Dan Ožvolda

Personal information
- Full name: Dan Ožvolda
- Date of birth: 11 October 1996 (age 29)
- Place of birth: Czech Republic
- Position: Midfielder

Team information
- Current team: Komárno
- Number: 6

Youth career
- 0000–2015: Baník Ostrava

Senior career*
- Years: Team / Apps / (Gls)
- 2015–2019: Baník Ostrava / 8 / (0)
- 2017–2019: → Vítkovice (loan) / 43 / (0)
- 2019: → Frýdek-Místek (loan) / 17 / (1)
- 2020–2021: Vítkovice / 14 / (1)
- 2021: Vratimov [cs] / 17 / (1)
- 2022: Pohronie / 24 / (1)
- 2023–: Komárno / 94 / (8)

= Dan Ožvolda =

Czech footballer

Dan Ožvolda (born 11 October 1996) is a Czech professional footballer who plays as a midfielder for KFC Komárno.

==Club career==
===Baník Ostrava===
Ožvolda started training with Baník Ostrava's A-team in September 2015, having previously been part of the club's youth teams. He made his professional debut for Baník Ostrava against Sparta Prague on 6 December 2015. He appeared in the starting line-up and was replaced by Jakub Šašinka after 77 minutes. Baník lost 0-1 following David Lafata's first-half goal. Ožvolda headed out on loan to nearby Czech clubs, firstly Vítkovice, followed by Frýdek-Místek, neither of which played in the Czech First League. He then joined Vítkovice permanently in 2020, where he was named captain.

===Slovakia===
====FK Pohronie====
Ožvolda moved to Slovakia, joining Fortuna Liga's Pohronie after last playing for Czech lower-league side Vratimov. He debuted in first possible league fixture on 12 February 2022 at na Sihoti against AS Trenčín. He completed the entirety of the 3–0 defeat, following a first half penalty goal by Jakub Kadák and two second-half strikes by Eduvie Ikoba.
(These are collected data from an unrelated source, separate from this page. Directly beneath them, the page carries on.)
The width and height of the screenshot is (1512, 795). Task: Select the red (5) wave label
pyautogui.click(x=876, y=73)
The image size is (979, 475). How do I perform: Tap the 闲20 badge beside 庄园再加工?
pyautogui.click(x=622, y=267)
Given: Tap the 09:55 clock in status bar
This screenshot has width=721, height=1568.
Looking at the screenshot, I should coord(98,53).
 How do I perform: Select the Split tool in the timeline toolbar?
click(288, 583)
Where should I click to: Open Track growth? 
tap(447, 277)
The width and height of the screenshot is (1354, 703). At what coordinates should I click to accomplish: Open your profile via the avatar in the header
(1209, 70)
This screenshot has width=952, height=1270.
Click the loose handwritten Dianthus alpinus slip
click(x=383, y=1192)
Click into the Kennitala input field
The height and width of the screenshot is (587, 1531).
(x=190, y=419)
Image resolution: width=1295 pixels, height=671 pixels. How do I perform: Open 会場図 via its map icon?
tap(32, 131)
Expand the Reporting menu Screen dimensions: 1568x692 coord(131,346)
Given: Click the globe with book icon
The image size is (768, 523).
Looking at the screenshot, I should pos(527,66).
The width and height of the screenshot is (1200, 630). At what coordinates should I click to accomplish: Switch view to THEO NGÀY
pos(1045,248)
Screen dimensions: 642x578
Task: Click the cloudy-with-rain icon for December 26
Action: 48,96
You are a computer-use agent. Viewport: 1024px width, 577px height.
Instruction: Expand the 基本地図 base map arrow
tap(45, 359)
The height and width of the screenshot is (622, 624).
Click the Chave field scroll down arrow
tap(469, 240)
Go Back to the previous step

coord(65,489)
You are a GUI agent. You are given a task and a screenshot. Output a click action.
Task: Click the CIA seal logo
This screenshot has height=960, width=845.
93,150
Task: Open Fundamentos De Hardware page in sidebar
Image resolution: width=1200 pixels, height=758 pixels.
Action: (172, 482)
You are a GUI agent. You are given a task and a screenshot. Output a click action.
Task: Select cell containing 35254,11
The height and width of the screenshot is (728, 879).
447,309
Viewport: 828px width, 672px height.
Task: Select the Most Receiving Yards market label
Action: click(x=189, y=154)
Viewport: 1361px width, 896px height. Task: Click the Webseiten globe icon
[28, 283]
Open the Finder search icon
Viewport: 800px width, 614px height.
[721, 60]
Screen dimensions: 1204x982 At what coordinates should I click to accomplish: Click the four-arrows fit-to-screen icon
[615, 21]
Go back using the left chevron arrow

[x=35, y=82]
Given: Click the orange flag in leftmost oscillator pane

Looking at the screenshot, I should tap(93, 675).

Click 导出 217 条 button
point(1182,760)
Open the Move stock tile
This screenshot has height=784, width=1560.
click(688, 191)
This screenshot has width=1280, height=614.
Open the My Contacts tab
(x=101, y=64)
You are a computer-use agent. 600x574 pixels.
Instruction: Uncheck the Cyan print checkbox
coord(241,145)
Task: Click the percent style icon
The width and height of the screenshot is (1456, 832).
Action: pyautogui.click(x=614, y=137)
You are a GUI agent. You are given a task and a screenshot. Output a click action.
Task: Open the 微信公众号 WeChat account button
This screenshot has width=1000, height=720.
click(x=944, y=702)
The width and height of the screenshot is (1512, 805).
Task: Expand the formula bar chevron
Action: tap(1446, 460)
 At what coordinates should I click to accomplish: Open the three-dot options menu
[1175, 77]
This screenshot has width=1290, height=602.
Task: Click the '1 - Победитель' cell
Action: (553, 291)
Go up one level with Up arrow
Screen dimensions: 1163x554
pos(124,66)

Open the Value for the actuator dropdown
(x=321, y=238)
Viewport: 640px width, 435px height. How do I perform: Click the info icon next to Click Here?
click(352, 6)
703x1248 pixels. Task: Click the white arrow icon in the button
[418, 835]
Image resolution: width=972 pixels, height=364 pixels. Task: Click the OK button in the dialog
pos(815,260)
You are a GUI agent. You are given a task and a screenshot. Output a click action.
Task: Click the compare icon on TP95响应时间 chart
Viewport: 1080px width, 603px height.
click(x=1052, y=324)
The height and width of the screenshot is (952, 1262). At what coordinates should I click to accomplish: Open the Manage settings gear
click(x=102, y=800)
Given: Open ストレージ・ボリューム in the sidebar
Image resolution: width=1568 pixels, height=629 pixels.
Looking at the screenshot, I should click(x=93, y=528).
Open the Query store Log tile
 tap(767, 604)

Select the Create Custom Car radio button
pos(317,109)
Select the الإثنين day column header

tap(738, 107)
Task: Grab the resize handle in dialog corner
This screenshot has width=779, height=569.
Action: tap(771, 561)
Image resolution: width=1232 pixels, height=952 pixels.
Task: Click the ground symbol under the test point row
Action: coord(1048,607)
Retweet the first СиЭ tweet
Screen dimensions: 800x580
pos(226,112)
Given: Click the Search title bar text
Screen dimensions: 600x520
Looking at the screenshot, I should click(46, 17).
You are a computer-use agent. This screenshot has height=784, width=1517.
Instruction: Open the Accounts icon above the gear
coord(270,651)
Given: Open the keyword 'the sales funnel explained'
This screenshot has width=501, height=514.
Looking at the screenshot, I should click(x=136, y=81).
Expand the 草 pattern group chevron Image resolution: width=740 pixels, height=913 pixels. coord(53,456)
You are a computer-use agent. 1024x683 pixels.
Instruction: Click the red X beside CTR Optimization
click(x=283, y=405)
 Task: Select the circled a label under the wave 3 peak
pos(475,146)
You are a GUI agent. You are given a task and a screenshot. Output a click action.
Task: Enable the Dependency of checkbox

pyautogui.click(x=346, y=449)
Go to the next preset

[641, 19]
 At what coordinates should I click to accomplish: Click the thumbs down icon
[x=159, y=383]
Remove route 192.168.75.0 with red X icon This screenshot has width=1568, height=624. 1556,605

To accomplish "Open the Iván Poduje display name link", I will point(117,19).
Ožvolda scored his first goal for the Žiar nad Hronom-based club against reigning champions Slovan Bratislava on 19 February 2022 during a 3-4 home defeat. While Pohronie was up by three at half-time following Ožvolda's third-minute goal and two penalty strikes by former Slovak international Jaroslav Mihalík, Pohronie lost the game and Ožvolda was replaced by Ladji Mallé after 83 minutes.

====Komárno====
Ožvolda joined 2. Liga (Slovakia) side Komárno in 2023. He scored his first league goal for the club, the only goal of the game, in August 2023 against Malženice.